#### Data supplied ####
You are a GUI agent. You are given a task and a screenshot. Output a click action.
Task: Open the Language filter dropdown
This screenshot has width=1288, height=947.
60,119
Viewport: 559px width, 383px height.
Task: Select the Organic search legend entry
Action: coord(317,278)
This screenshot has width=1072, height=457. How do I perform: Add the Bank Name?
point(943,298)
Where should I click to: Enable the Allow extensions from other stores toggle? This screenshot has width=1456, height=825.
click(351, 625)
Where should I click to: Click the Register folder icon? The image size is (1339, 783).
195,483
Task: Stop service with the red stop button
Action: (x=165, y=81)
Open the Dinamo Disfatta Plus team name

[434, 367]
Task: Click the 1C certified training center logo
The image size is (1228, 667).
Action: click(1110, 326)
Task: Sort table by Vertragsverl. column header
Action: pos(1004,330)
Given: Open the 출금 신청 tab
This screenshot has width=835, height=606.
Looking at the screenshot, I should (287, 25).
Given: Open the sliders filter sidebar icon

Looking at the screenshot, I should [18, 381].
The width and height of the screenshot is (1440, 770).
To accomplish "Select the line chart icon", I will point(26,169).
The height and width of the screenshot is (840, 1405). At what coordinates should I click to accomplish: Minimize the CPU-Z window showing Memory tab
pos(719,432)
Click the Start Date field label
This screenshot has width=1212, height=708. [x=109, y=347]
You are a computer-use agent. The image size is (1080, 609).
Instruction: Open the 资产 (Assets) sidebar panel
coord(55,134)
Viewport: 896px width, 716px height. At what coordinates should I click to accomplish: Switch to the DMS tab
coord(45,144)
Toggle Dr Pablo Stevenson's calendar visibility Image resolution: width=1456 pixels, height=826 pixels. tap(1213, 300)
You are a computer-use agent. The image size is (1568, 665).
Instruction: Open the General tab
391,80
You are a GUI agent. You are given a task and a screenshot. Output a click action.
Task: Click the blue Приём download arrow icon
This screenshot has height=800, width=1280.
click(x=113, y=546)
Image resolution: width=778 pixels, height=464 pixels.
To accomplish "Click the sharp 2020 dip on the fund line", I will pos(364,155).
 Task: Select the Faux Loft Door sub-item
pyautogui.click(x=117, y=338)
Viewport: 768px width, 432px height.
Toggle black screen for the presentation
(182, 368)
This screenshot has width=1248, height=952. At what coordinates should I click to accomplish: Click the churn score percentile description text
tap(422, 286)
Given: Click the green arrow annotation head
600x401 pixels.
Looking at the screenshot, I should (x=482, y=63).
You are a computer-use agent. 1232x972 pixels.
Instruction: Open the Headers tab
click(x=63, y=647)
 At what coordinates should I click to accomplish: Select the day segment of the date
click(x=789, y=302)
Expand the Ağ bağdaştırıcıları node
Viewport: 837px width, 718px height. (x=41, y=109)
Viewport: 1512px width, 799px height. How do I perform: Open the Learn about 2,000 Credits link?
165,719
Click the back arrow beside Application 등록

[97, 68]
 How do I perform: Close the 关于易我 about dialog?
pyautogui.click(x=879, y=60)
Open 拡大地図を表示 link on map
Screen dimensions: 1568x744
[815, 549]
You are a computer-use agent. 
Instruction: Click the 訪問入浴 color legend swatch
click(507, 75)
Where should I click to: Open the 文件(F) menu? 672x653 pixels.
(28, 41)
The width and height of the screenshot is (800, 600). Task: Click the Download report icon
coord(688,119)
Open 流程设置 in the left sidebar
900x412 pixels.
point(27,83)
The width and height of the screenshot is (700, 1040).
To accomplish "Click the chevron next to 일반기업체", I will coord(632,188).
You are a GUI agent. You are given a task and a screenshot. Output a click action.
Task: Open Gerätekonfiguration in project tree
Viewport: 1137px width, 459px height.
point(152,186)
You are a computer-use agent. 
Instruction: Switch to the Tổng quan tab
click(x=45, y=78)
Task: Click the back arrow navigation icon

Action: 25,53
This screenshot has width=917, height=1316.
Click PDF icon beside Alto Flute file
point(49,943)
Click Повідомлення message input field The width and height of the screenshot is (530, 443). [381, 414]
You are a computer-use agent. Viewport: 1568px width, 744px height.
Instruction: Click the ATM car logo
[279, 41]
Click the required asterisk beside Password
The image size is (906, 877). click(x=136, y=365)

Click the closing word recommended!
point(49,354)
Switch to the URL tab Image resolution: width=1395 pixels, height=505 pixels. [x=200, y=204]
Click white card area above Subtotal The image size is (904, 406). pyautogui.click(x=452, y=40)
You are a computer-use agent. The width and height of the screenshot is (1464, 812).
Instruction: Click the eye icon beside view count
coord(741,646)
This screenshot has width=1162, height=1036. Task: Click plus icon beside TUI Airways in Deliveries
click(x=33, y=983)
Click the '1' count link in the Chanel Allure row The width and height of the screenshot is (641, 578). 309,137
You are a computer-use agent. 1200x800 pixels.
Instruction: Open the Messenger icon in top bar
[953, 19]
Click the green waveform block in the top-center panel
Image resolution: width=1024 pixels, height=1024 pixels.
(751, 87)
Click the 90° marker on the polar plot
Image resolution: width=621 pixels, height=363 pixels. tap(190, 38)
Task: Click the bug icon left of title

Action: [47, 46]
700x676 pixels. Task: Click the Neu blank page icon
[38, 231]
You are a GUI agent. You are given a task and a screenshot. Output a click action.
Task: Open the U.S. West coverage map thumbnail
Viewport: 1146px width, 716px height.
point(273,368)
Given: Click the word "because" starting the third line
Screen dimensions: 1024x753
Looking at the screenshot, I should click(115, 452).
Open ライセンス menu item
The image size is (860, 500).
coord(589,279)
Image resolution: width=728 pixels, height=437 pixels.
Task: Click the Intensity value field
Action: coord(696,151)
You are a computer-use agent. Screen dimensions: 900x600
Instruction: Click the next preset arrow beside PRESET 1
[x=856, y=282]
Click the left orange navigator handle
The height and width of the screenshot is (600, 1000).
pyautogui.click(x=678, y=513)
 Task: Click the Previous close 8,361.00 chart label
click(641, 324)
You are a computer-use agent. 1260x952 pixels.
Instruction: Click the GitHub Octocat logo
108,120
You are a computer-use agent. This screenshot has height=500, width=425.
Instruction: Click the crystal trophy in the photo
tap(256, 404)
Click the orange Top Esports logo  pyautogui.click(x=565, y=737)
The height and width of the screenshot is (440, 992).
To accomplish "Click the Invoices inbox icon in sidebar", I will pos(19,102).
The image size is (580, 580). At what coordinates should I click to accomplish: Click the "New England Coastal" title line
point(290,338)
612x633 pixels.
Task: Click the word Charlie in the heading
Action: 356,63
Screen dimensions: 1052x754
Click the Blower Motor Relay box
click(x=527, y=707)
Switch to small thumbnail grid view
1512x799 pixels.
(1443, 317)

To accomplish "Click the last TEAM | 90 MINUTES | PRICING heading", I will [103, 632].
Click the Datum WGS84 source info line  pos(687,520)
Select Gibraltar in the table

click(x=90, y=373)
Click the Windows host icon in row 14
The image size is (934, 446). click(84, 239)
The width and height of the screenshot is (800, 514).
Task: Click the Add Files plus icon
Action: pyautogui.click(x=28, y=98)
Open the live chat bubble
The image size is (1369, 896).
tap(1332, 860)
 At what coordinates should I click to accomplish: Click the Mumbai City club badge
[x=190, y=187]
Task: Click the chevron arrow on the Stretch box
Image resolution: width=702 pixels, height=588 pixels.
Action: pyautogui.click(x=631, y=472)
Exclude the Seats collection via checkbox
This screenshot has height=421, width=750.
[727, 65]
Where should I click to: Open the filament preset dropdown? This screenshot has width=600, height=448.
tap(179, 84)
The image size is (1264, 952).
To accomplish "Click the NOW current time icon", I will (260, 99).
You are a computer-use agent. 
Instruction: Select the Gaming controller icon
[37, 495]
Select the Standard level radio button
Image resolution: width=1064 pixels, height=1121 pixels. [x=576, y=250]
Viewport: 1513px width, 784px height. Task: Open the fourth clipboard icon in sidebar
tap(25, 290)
####
#### How to complete this task
The response should be an exact copy of every line above.

#### Response below
You are a GUI agent. You are given a task and a screenshot. Output a click action.
Task: Open the Language filter dropdown
This screenshot has width=1288, height=947.
60,119
Viewport: 559px width, 383px height.
Task: Select the Organic search legend entry
Action: coord(317,278)
This screenshot has width=1072, height=457. How do I perform: Add the Bank Name?
point(943,298)
Where should I click to: Enable the Allow extensions from other stores toggle? This screenshot has width=1456, height=825.
click(351, 625)
Where should I click to: Click the Register folder icon? The image size is (1339, 783).
195,483
Task: Stop service with the red stop button
Action: (x=165, y=81)
Open the Dinamo Disfatta Plus team name

[434, 367]
Task: Click the 1C certified training center logo
The image size is (1228, 667).
Action: click(1110, 326)
Task: Sort table by Vertragsverl. column header
Action: pos(1004,330)
Given: Open the 출금 신청 tab
This screenshot has width=835, height=606.
Looking at the screenshot, I should (287, 25).
Given: Open the sliders filter sidebar icon

Looking at the screenshot, I should [18, 381].
The width and height of the screenshot is (1440, 770).
To accomplish "Select the line chart icon", I will point(26,169).
The height and width of the screenshot is (840, 1405). At what coordinates should I click to accomplish: Minimize the CPU-Z window showing Memory tab
pos(719,432)
Click the Start Date field label
This screenshot has width=1212, height=708. [x=109, y=347]
You are a computer-use agent. The image size is (1080, 609).
Instruction: Open the 资产 (Assets) sidebar panel
coord(55,134)
Viewport: 896px width, 716px height. At what coordinates should I click to accomplish: Switch to the DMS tab
coord(45,144)
Toggle Dr Pablo Stevenson's calendar visibility Image resolution: width=1456 pixels, height=826 pixels. tap(1213, 300)
You are a computer-use agent. The image size is (1568, 665).
Instruction: Open the General tab
391,80
You are a GUI agent. You are given a task and a screenshot. Output a click action.
Task: Click the blue Приём download arrow icon
This screenshot has height=800, width=1280.
click(x=113, y=546)
Image resolution: width=778 pixels, height=464 pixels.
To accomplish "Click the sharp 2020 dip on the fund line", I will pos(364,155).
 Task: Select the Faux Loft Door sub-item
pyautogui.click(x=117, y=338)
Viewport: 768px width, 432px height.
Toggle black screen for the presentation
(182, 368)
This screenshot has width=1248, height=952. At what coordinates should I click to accomplish: Click the churn score percentile description text
tap(422, 286)
Given: Click the green arrow annotation head
600x401 pixels.
Looking at the screenshot, I should (x=482, y=63).
You are a computer-use agent. 1232x972 pixels.
Instruction: Open the Headers tab
click(x=63, y=647)
 At what coordinates should I click to accomplish: Select the day segment of the date
click(x=789, y=302)
Expand the Ağ bağdaştırıcıları node
Viewport: 837px width, 718px height. (x=41, y=109)
Viewport: 1512px width, 799px height. How do I perform: Open the Learn about 2,000 Credits link?
165,719
Click the back arrow beside Application 등록

[97, 68]
 How do I perform: Close the 关于易我 about dialog?
pyautogui.click(x=879, y=60)
Open 拡大地図を表示 link on map
Screen dimensions: 1568x744
[815, 549]
You are a computer-use agent. 
Instruction: Click the 訪問入浴 color legend swatch
click(507, 75)
Where should I click to: Open the 文件(F) menu? 672x653 pixels.
(28, 41)
The width and height of the screenshot is (800, 600). Task: Click the Download report icon
coord(688,119)
Open 流程设置 in the left sidebar
900x412 pixels.
point(27,83)
The width and height of the screenshot is (700, 1040).
To accomplish "Click the chevron next to 일반기업체", I will coord(632,188).
You are a GUI agent. You are given a task and a screenshot. Output a click action.
Task: Open Gerätekonfiguration in project tree
Viewport: 1137px width, 459px height.
point(152,186)
You are a computer-use agent. 
Instruction: Switch to the Tổng quan tab
click(x=45, y=78)
Task: Click the back arrow navigation icon

Action: 25,53
This screenshot has width=917, height=1316.
Click PDF icon beside Alto Flute file
point(49,943)
Click Повідомлення message input field The width and height of the screenshot is (530, 443). [381, 414]
You are a computer-use agent. Viewport: 1568px width, 744px height.
Instruction: Click the ATM car logo
[279, 41]
Click the required asterisk beside Password
The image size is (906, 877). click(x=136, y=365)

Click the closing word recommended!
point(49,354)
Switch to the URL tab Image resolution: width=1395 pixels, height=505 pixels. [x=200, y=204]
Click white card area above Subtotal The image size is (904, 406). pyautogui.click(x=452, y=40)
You are a computer-use agent. The width and height of the screenshot is (1464, 812).
Instruction: Click the eye icon beside view count
coord(741,646)
This screenshot has width=1162, height=1036. Task: Click plus icon beside TUI Airways in Deliveries
click(x=33, y=983)
Click the '1' count link in the Chanel Allure row The width and height of the screenshot is (641, 578). 309,137
You are a computer-use agent. 1200x800 pixels.
Instruction: Open the Messenger icon in top bar
[953, 19]
Click the green waveform block in the top-center panel
Image resolution: width=1024 pixels, height=1024 pixels.
(751, 87)
Click the 90° marker on the polar plot
Image resolution: width=621 pixels, height=363 pixels. tap(190, 38)
Task: Click the bug icon left of title

Action: [47, 46]
700x676 pixels. Task: Click the Neu blank page icon
[38, 231]
You are a GUI agent. You are given a task and a screenshot. Output a click action.
Task: Open the U.S. West coverage map thumbnail
Viewport: 1146px width, 716px height.
point(273,368)
Given: Click the word "because" starting the third line
Screen dimensions: 1024x753
Looking at the screenshot, I should click(115, 452).
Open ライセンス menu item
The image size is (860, 500).
coord(589,279)
Image resolution: width=728 pixels, height=437 pixels.
Task: Click the Intensity value field
Action: coord(696,151)
You are a computer-use agent. Screen dimensions: 900x600
Instruction: Click the next preset arrow beside PRESET 1
[x=856, y=282]
Click the left orange navigator handle
The height and width of the screenshot is (600, 1000).
pyautogui.click(x=678, y=513)
 Task: Click the Previous close 8,361.00 chart label
click(641, 324)
You are a computer-use agent. 1260x952 pixels.
Instruction: Click the GitHub Octocat logo
108,120
You are a computer-use agent. This screenshot has height=500, width=425.
Instruction: Click the crystal trophy in the photo
tap(256, 404)
Click the orange Top Esports logo  pyautogui.click(x=565, y=737)
The height and width of the screenshot is (440, 992).
To accomplish "Click the Invoices inbox icon in sidebar", I will pos(19,102).
The image size is (580, 580). At what coordinates should I click to accomplish: Click the "New England Coastal" title line
point(290,338)
612x633 pixels.
Task: Click the word Charlie in the heading
Action: 356,63
Screen dimensions: 1052x754
Click the Blower Motor Relay box
click(x=527, y=707)
Switch to small thumbnail grid view
1512x799 pixels.
(1443, 317)

To accomplish "Click the last TEAM | 90 MINUTES | PRICING heading", I will [103, 632].
Click the Datum WGS84 source info line  pos(687,520)
Select Gibraltar in the table

click(x=90, y=373)
Click the Windows host icon in row 14
The image size is (934, 446). click(84, 239)
The width and height of the screenshot is (800, 514).
Task: Click the Add Files plus icon
Action: pyautogui.click(x=28, y=98)
Open the live chat bubble
The image size is (1369, 896).
tap(1332, 860)
 At what coordinates should I click to accomplish: Click the Mumbai City club badge
[x=190, y=187]
Task: Click the chevron arrow on the Stretch box
Image resolution: width=702 pixels, height=588 pixels.
Action: pyautogui.click(x=631, y=472)
Exclude the Seats collection via checkbox
This screenshot has height=421, width=750.
[727, 65]
Where should I click to: Open the filament preset dropdown? This screenshot has width=600, height=448.
tap(179, 84)
The image size is (1264, 952).
To accomplish "Click the NOW current time icon", I will (260, 99).
You are a computer-use agent. 
Instruction: Select the Gaming controller icon
[37, 495]
Select the Standard level radio button
Image resolution: width=1064 pixels, height=1121 pixels. [x=576, y=250]
Viewport: 1513px width, 784px height. Task: Open the fourth clipboard icon in sidebar
tap(25, 290)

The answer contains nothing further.